Despite the Supreme Court’s decision in the Conestoga Wood Specialties and Hobby Lobby cases, the D.C. Council is considering a mandate that makes its federal counterpart seem respectful of religious liberty by comparison. The egregiously illegal “Reproductive Health Nondiscrimination Amendment Act” is being rushed through without discussion at the urging of abortion advocates. If enacted, the burden of this law will fall not only on religious employers, but also on a new mayor who will have to defend it, and the D.C. taxpayers who will be forced to pick up the tab for this quixotic — and illegal — quest.
Bill 20-790, introduced by D.C. Council member David Grosso, would prohibit “discrimination” by any employer on the basis of a “reproductive health decision.” It specifically includes, euphemistically, “termination of a pregnancy” as part of the protected “reproductive health decision[s].” Importantly, it prohibits discrimination in the “compensation, terms, conditions, or privileges of employment” on the basis of such a decision.

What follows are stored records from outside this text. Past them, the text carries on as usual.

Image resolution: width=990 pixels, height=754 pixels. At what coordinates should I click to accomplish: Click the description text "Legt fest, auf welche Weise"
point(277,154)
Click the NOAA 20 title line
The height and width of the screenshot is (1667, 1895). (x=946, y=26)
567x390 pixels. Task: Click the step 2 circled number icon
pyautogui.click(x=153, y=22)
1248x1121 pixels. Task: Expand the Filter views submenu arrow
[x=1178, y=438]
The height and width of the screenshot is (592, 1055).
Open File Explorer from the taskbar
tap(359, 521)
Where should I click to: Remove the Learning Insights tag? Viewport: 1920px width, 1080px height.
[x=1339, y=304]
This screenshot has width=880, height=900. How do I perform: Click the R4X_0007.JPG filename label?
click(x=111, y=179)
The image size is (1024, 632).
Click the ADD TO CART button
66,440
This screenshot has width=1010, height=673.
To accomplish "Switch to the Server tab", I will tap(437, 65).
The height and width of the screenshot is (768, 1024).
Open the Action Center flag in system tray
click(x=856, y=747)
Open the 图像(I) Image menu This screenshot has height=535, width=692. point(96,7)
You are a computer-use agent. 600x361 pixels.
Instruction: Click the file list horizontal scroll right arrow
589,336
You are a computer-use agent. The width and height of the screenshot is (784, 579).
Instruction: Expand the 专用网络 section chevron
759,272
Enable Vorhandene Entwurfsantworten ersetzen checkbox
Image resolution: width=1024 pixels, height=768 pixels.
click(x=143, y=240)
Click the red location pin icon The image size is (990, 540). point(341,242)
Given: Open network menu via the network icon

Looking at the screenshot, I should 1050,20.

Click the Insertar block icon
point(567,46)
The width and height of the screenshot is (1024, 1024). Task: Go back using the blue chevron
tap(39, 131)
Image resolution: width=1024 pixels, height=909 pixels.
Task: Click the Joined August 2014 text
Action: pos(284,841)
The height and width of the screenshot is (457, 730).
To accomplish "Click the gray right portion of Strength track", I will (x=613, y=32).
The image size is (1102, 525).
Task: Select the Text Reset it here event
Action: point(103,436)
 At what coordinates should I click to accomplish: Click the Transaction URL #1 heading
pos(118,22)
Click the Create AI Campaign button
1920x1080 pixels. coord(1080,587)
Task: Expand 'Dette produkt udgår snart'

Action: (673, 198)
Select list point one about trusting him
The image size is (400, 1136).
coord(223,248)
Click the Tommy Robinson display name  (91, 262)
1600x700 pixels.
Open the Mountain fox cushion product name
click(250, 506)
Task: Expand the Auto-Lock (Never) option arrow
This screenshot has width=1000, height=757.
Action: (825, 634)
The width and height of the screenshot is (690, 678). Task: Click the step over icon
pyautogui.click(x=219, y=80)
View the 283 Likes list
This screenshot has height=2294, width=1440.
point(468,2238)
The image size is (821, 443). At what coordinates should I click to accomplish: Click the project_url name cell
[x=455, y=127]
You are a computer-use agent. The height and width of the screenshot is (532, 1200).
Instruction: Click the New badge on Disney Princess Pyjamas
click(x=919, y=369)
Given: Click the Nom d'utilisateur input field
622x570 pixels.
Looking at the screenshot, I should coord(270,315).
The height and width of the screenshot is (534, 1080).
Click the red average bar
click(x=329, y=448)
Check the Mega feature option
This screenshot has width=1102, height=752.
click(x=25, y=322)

If there were any doubt that the bill is intended not to get employers out of the bedroom, but rather to involve them in paying for their employees’ “reproductive health decisions,” the bill’s single committee hearing eliminated those doubts. Helpfully recorded, the committee hearing focused not only on forcing employers to provide coverage for “reproductive health decisions,” but on the religious convictions of the Catholic Archdiocese of Washington, D.C., itself. Mr. Grosso made his intent clear to “address” the Hobby Lobby case and require D.C. employers, even those nonprofit pro-life organizations with religious or moral objections, to provide coverage for all “reproductive health decision[s].”
D.C.-based organizations such as March for Life, Americans United for Life, Alliance Defending Freedom and other life-respecting nonprofits in the District would be forced to pay for elective surgical abortions under this bill.
Such a mandate applies to elective abortion itself and does not even have the fig leaf of an “accommodation” like the one the federal government offered to some nonprofits for its abortion-pill mandate. D.C.’s mandate would go well beyond the federal mandate, which has resulted in more than 100 lawsuits and is losing in the federal courts on a massive scale. The same Religious Freedom Restoration Act that has doomed the federal mandate also applies to the District, as does the First Amendment and other federal laws this bill violates. The D.C. mandate is blatantly illegal and doomed to fail.
Perhaps this is why its proponents have been so content to keep the bill under the radar. After the first hearing — and after the Hobby Lobby decision came the next day — the bill began a quieter move through the D.C. Council. It passed the first step without fanfare on Oct. 28. If it passes the next vote and is signed by the mayor, it will become law unless Congress intervenes. Then the same D.C. federal courts that have held that the federal mandate is illegal are expected to also invalidate the D.C. mandate.
Mr. Grosso clearly disapproves of the Supreme Court’s Hobby Lobby decision. Enacting such a blatantly illegal law, though, is tilting at windmills. While abortion advocates are pressing the council for this hopeless mandate, it will be D.C. taxpayers who will foot the bill for its defense and, eventually, for the attorneys’ fees of its challengers. Newly elected Mayor Muriel Bowser will have to take up this ill-fated law’s defense in the first days of her new term.
If Mr. Grosso has some creative theory about how this D.C. abortion insurance mandate will survive legal challenges that the federal mandate has not, he should say so. If he does not, then he owes it to the District’s taxpayers not to waste their money on a political crusade at the behest of the abortion lobby.
Casey Mattox is senior counsel with Alliance Defending Freedom.